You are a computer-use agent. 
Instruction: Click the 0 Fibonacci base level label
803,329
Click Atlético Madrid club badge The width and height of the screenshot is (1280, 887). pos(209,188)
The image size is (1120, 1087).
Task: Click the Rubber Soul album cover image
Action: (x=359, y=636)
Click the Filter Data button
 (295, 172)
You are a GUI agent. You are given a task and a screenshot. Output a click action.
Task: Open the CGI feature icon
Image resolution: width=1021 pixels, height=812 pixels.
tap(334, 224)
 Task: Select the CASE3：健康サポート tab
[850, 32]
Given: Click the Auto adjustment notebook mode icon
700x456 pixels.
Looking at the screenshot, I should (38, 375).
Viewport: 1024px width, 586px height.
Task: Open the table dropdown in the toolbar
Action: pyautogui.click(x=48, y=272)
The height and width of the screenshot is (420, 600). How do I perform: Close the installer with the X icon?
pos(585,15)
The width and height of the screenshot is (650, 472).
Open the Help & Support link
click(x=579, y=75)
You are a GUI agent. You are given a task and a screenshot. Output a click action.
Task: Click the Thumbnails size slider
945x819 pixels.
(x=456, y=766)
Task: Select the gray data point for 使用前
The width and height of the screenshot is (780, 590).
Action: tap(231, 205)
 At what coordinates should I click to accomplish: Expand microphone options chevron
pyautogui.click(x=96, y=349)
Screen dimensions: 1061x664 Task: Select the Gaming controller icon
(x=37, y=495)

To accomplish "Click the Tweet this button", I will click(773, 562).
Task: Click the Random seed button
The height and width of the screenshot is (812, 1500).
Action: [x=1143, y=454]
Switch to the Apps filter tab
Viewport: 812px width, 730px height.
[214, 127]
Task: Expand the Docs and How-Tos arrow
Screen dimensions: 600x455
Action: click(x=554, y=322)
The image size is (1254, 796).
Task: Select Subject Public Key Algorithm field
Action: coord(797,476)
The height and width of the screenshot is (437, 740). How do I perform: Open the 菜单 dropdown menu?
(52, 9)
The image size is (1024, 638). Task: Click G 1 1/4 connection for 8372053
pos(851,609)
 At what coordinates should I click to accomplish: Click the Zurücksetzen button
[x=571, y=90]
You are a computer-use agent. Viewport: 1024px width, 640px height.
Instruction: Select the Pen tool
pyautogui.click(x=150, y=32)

= = = = = = =

- _Work to complete_: Repeat the entries exactly, all of them.

- _Solution to this task_:
You are a computer-use agent. 
Instruction: Click the 0 Fibonacci base level label
803,329
Click Atlético Madrid club badge The width and height of the screenshot is (1280, 887). pos(209,188)
The image size is (1120, 1087).
Task: Click the Rubber Soul album cover image
Action: (x=359, y=636)
Click the Filter Data button
 (295, 172)
You are a GUI agent. You are given a task and a screenshot. Output a click action.
Task: Open the CGI feature icon
Image resolution: width=1021 pixels, height=812 pixels.
tap(334, 224)
 Task: Select the CASE3：健康サポート tab
[850, 32]
Given: Click the Auto adjustment notebook mode icon
700x456 pixels.
Looking at the screenshot, I should (38, 375).
Viewport: 1024px width, 586px height.
Task: Open the table dropdown in the toolbar
Action: pyautogui.click(x=48, y=272)
The height and width of the screenshot is (420, 600). How do I perform: Close the installer with the X icon?
pos(585,15)
The width and height of the screenshot is (650, 472).
Open the Help & Support link
click(x=579, y=75)
You are a GUI agent. You are given a task and a screenshot. Output a click action.
Task: Click the Thumbnails size slider
945x819 pixels.
(x=456, y=766)
Task: Select the gray data point for 使用前
The width and height of the screenshot is (780, 590).
Action: tap(231, 205)
 At what coordinates should I click to accomplish: Expand microphone options chevron
pyautogui.click(x=96, y=349)
Screen dimensions: 1061x664 Task: Select the Gaming controller icon
(x=37, y=495)

To accomplish "Click the Tweet this button", I will click(773, 562).
Task: Click the Random seed button
The height and width of the screenshot is (812, 1500).
Action: [x=1143, y=454]
Switch to the Apps filter tab
Viewport: 812px width, 730px height.
[214, 127]
Task: Expand the Docs and How-Tos arrow
Screen dimensions: 600x455
Action: click(x=554, y=322)
The image size is (1254, 796).
Task: Select Subject Public Key Algorithm field
Action: coord(797,476)
The height and width of the screenshot is (437, 740). How do I perform: Open the 菜单 dropdown menu?
(52, 9)
The image size is (1024, 638). Task: Click G 1 1/4 connection for 8372053
pos(851,609)
 At what coordinates should I click to accomplish: Click the Zurücksetzen button
[x=571, y=90]
You are a computer-use agent. Viewport: 1024px width, 640px height.
Instruction: Select the Pen tool
pyautogui.click(x=150, y=32)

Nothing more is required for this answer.